While investing in mutual fund schemes, investors can choose
from the dividend or growth option. When it comes to fixed income funds, both
the options have certain advantages. But there are some factors to be
considered before you make your choice.
CASH FLOW NEEDS
The primary criterion
for choosing an option is cash flow requirements .
If there is no interim cash flow requirement, the growth
option is better; in this option, the returns are reflected in the movement of
the NAV. There are also no hassles in investing the interim cash flows. If
there is requirement for interim cash flows from the investment , then the
dividend option is better. The frequency of the dividends would be as per the
requirements of the investor and the availability of the dividend frequency
options (monthly, quarterly, etc) in the fund.
The asset management company (AMC) endeavours to maintain
the stated dividend frequency, subject to availability of distributable
surplus.
TAX TREATMENT
The other relevant parameter is the tax efficiency of
the returns being taken home through the dividend and growth options. Dividends
are tax-free in the hands of the investor, but there is a dividend distribution
tax (DDT) that is deducted by the AMC on behalf of the investor and passed on
to the government.
The rate of the DDT in case of liquid funds is 25% (plus
surcharge/cess). For non-liquid fixed income funds, there are two rates of DDT:
for individual /HUF investors, it is 12.5% (plus surcharge/cess) and for
corporate investors, the rate is 20% (plus surcharge/cess). From June 1, the
DDT rate for corporate investors has gone up to 30% for all categories of fixed
income funds. In the growth option, the gains are taxable in the hands of the
investor, ie, there is no distribution tax. As per the current tax laws, the
growth option taxation depends on the holding period: returns from mutual fund
units held for a period of less than a year are called short-term capital gains
(STCG), and from holdings of more than a year are long-term capital gains
(LTCG).
STCG is taxable at the slab rates for individuals; most
investors nowadays are in the highest tax bracket of 30% (plus cess). In case
of LTCG, the investor has the choice of paying the incometax either at 10%
(plus cess) without taking the benefit of cost inflation index or at 20% (plus
cess) after taking the benefit of cost indexation. As we see from the tax
structure , as per the current tax laws, the choice of dividend/growth option
should be based on the intended holding period.

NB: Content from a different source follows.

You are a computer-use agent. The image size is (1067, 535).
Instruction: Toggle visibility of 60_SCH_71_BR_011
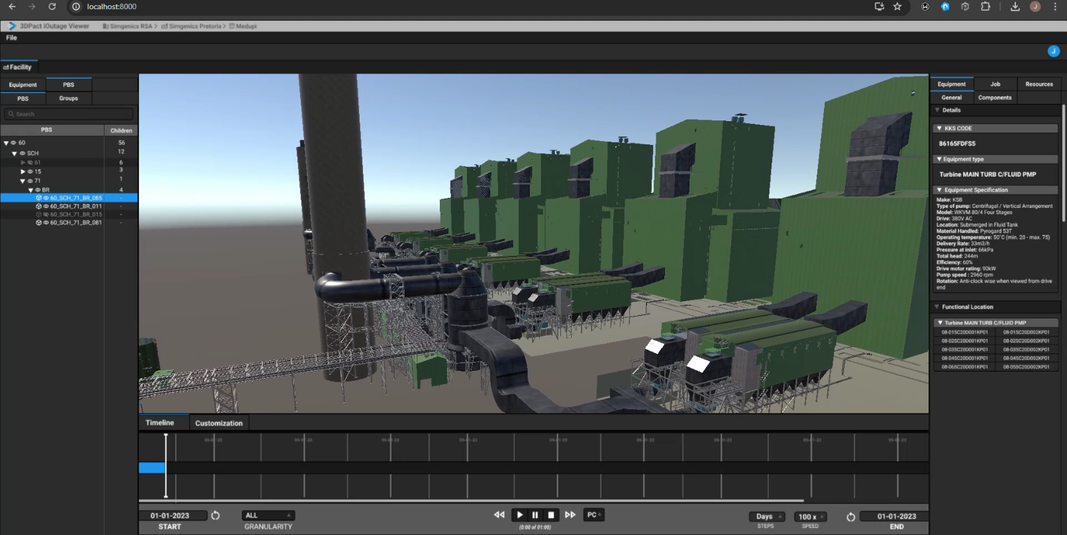coord(45,206)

For a horizon of less than a year, the dividend option is
better as the individual DDT rate of 12.5% (plus surcharge/cess) is lower than
the STCG rate of 30% (plus cess). The only exception to this would be an
individual who is in the 10% tax slab, for whom the STCG tax rate would be
lower, but that would be a rare case. For a horizon of more than a year, the
growth option is preferable , as the 10% (without indexation ) rate is lower
than the current DDT rates. The investor should opt for the 20% rate only if
the net tax incidence (with indexation benefit) is lower than the 10% rate.
EFFECTS OF DTC
So far so good, in that the choice between dividend and growth
options is based on cash flow requirements and tax efficiency.
The grey area comes with the proposed Direct Tax Code (DTC),
scheduled to be implemented from April 1, 2012. It is a grey area because at
this point of time, it is a proposal which is yet to be made into law and may undergo
changes by the time it is implemented. As per the proposals, the returns from
the dividend option will be clubbed with the income of the investor (ie, there
would be no distribution tax) and would be taxable at the slab rates.
In the growth option, there would be no distinction between
short-term and long-term holdings as such, but the benefit of indexation would
be applicable for a holding period of one year from the end of the financial
year in which the asset is acquired . The taxation on the growth option would
be as per the slab rates, which means 30% for most investors. Since both
dividend and growth options would be taxable at the hands of the investor,
there would not be much of a difference in terms of taxation except where the
intended holding period would be enough to be eligible for indexation benefit.
In that case, the growth option would be more tax efficient.